この騎士たちを、甘く見ていた――特に、銀色の鎧を着た女。頭は悪そうなのに、その攻撃力は常軌を逸している。
「はぁっ、はぁっ……ごめんなさい、手加減できなくて……」
「……グォ……オォォッ……」
「それでも悪魔の眷属か……誇りがあるならば、死してなお戦うがいい……!」
屍となったすぐ後に、バフォメットに死霊操術を施す――すると生気を失いながらも、身体が滅びるまで戦う戦士が誕生する。
「……これが、グールド公爵と兵士たちの屍を操った力……外道め……!」
「ほんとにやっかいだね……フィル姐さんが居てくれたらって言いたいとこだけど、こっちもいちおう準備はしてるんだよね」
「アレッタちゃん、持ってきてるよね、聖水。あれを私のメイスに振りかけて」
「……なぜ、バフォメットの目を見ても操られない?」
苛立ちを抑制できず、私の口調は硬質なものになる。亜麻色の髪の、どこかヒロトに通じる面影を感じさせる赤騎士が、不愉快な笑みを浮かべて答えた。

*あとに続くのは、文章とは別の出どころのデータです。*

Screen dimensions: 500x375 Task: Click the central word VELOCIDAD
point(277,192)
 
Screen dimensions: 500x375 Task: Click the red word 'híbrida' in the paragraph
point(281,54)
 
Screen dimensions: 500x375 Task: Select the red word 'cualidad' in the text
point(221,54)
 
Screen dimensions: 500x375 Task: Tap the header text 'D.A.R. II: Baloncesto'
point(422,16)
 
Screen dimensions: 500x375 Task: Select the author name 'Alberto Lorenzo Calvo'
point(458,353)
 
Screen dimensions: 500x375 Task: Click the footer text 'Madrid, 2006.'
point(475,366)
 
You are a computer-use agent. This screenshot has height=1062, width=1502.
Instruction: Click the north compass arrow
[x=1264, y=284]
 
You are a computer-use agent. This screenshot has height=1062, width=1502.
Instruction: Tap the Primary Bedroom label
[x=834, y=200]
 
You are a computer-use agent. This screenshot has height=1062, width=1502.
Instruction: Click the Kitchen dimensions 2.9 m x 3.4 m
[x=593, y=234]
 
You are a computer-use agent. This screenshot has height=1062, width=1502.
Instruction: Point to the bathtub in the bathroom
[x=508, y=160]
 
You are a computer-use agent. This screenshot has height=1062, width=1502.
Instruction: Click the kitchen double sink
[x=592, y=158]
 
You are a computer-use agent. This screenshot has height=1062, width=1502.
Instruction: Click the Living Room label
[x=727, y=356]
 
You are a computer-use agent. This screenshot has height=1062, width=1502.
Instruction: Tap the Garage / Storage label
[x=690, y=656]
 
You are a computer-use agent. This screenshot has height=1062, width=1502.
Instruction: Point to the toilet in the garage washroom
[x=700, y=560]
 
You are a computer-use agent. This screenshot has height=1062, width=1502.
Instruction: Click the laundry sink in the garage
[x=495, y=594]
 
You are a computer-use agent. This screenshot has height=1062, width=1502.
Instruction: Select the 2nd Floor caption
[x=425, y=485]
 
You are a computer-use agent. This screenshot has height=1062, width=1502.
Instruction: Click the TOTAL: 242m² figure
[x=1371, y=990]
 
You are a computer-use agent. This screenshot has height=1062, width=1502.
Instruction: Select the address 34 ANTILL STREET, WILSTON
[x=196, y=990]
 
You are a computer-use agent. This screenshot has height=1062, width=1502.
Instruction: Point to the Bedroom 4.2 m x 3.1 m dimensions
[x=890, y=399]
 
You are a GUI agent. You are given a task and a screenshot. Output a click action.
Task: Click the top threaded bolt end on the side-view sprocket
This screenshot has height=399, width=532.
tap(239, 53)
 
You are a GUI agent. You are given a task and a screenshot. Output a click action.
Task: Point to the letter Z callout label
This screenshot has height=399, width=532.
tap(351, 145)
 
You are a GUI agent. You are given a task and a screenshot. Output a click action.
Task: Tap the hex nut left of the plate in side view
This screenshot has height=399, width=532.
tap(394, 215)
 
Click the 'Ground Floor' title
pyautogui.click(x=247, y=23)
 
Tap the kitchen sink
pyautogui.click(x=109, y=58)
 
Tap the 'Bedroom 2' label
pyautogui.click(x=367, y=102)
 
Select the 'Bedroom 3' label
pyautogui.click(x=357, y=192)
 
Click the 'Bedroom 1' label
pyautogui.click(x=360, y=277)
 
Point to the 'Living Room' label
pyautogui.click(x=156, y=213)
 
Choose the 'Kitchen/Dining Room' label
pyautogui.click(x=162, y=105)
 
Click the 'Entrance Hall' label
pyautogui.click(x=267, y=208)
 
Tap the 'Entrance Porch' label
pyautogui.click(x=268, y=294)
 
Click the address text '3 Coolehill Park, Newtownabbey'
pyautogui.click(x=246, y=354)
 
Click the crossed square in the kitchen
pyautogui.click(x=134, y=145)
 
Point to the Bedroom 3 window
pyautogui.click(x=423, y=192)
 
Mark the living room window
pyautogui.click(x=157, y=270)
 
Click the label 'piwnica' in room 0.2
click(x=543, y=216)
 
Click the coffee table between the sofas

「私たちは、ヒロト君っていう魅力のかたまりと過ごしてきたからね。それ以上に気を引かれる相手なんて、そうはいないんだよねえ……んふふ。まして山羊男なんかに、操られるわけないじゃん」
「……そうか。あの紫色の瞳は……全く気が付かなかった」
「なんかえっちな目だなーと思ったから、全力で叩いちゃった。何度起き上がってきても、地面に埋まるくらい叩いちゃうぞ~!」
――その答えを聞いて、どこか納得してしまう自分がいた。
ヒロトはいつも封じているけど、周りの存在を魅了する力を持つ。それを仲間たちに使うことで、耐性をつけたのだ。本来なら、装備を使わなければ手に入らない高い耐性を――それができたのは、この女たちが、ヒロトに心を許しているから。
「バフォメット。この女達を殺すまでは止まるな……身体が滅びるまで戦い続けよ」
「……オォォォォォッ……!」
これ以上相手をしている時間はない。私はバフォメットにその場を任せ、転移を始める――一度高い場所に出て、アンナマリーの位置を探る必要がある。
――そうする前に私は気がつく。
この街全体に広がる、もう一つの波動。未だに眠る、懐かしい姉さんの気配。
魔王リリスの魂を持つ子供が、この町にいる。あの、エルフの女奴隷とともに。
姉さんにはまだ、眠っていてもらわなければならない。
あの人はきっと、私がヒロトを殺そうとすれば、邪魔をする。
――人間の勇者の味方をして死んだ姉さんは、きっともう一度同じことを繰り返す。
「……なぜ、姉さんをこの町に残したの? ヒロト……」
転移する座標を選べず、私はミゼール中心の市場通りに飛んで、立ち尽くした。
バフォメット、シスカ、ナヴァロ――そして最後に、ハインツが戦いを始める。
「早く戻らなければ、全てが灰になる。今回の勇者は、その運命を変えられるのかしら」
私を封じる忌々しい武器は、もう解き放たれている。
聖杖――その使い手が、ヒロトと共にここに来る。
命を弄ぶ死霊の王が、死を恐れる。それが滑稽であっても――私は、恐れていた。
このまま封じられれば、私は結局何も知ることのないままで終わる。
女神が、なぜ私たちに呪いをかけたのか――それを知らないままでは、どれだけ忌まわしく、飽きに飽いた生でも、終わりたくはなかった。